Increasing real estate prices make home loans the only option for most people to own their dream houses. However, if you have recently entered the workforce or have changed jobs frequently, chances are your loan application may be denied. As a result, it is best to make all necessary preparations to avoid pitfalls when applying for a loan from a home loan company.

Home loan affordability has improved in recent years as interest rates have fallen. If you don't want to miss out on the current opportunity, here are a few pointers on how to improve your home loan eligibility criteria.

Also, Read Impact Of EMI Default On CIBIL

Tips to Boost Your Eligibility to Get a Home Loan

If you are looking for a home loan, here are a few good tips to help you get one without trouble.

  • Take a Joint Home-loan

If you are unsure about your eligibility for a home loan, a joint home loan is the best option. However, the other co-applicant must be a working family member with a good credit score. This significantly improves your home loan eligibility criteria. Applying for a home loan with your spouse or parents is the best option. Home loan companies are more likely to extend funds to a joint loan application because the repayment burden is divided and affordable, and you benefit from tax breaks.

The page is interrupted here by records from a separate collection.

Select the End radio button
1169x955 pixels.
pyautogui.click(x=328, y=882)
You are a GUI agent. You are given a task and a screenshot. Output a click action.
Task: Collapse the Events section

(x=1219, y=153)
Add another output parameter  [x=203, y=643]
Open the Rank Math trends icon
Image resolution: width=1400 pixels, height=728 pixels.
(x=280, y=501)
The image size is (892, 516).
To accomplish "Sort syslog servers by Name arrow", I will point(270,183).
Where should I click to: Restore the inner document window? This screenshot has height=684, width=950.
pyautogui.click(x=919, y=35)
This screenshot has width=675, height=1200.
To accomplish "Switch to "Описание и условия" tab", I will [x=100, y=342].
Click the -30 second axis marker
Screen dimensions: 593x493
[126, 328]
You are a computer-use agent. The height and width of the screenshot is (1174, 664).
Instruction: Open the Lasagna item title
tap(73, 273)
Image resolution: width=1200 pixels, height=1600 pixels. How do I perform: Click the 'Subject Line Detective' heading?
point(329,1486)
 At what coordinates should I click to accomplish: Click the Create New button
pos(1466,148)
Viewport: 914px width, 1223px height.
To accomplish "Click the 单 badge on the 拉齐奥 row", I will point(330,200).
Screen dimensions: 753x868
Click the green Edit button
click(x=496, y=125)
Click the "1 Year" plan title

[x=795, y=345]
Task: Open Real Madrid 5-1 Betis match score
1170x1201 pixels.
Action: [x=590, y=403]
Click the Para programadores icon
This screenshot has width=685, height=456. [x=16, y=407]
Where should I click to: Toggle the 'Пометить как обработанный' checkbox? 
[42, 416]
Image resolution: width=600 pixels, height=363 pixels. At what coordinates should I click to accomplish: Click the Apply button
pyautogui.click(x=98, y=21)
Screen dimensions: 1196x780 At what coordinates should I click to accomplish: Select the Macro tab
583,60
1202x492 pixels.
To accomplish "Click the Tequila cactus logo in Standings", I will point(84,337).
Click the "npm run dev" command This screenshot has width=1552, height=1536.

  • Arrange Higher Down Payment

Some lenders typically offer eligible candidates 75 per cent to 90 per cent of the loan amount. You can, however, increase your chances of getting a loan by making a larger down payment. This will reduce the amount of money you borrow and the amount of interest you pay. In addition, lenders are more likely to extend loans to borrowers with higher credibility and repayment capacity.

  • Buy Under Construction Property

Buying an under-construction property is less expensive than purchasing a ready-to-move-in apartment. So, if you want to buy the home of your dreams but are willing to wait a few months for possession, an under-construction house is the best option. Because the property value in this segment is lower, you can easily afford it with a low loan amount and low-interest payment.

  • Apply for Home Loan Subsidy

If you do not own a property in any state and fall into the LIG/MIG category, you should check your home loan subsidy eligibility under the government's PMAY scheme. Eligible candidates receive a subsidy on their home interest rates, and practically all financial institutions participate in the schemes.

  • Increase the Tenure

You can also apply for a longer-term house loan to boost home loan eligibility. Even though a longer tenure loan reduces your EMI, it increases the total interest payable. If you cannot afford a larger down payment or a higher EMI, it is best to choose a loan with a longer term of at least 20 years or more to increase your chances of getting approved.

  • Improve Credit Score and Check Different Lenders

It is recommended that you improve and maintain your credit score before applying for a loan. It assists a lender in determining your credibility and ability to repay a loan. Furthermore, it would help to compare the home loan eligibility criteria and interest rates charged by different lenders before deciding on the one that best meets your needs.

Before granting the loan to qualified applicants, home loan companies analyse various factors. If you are unsure about your eligibility, the above guidelines will increase your odds of successfully obtaining a house loan.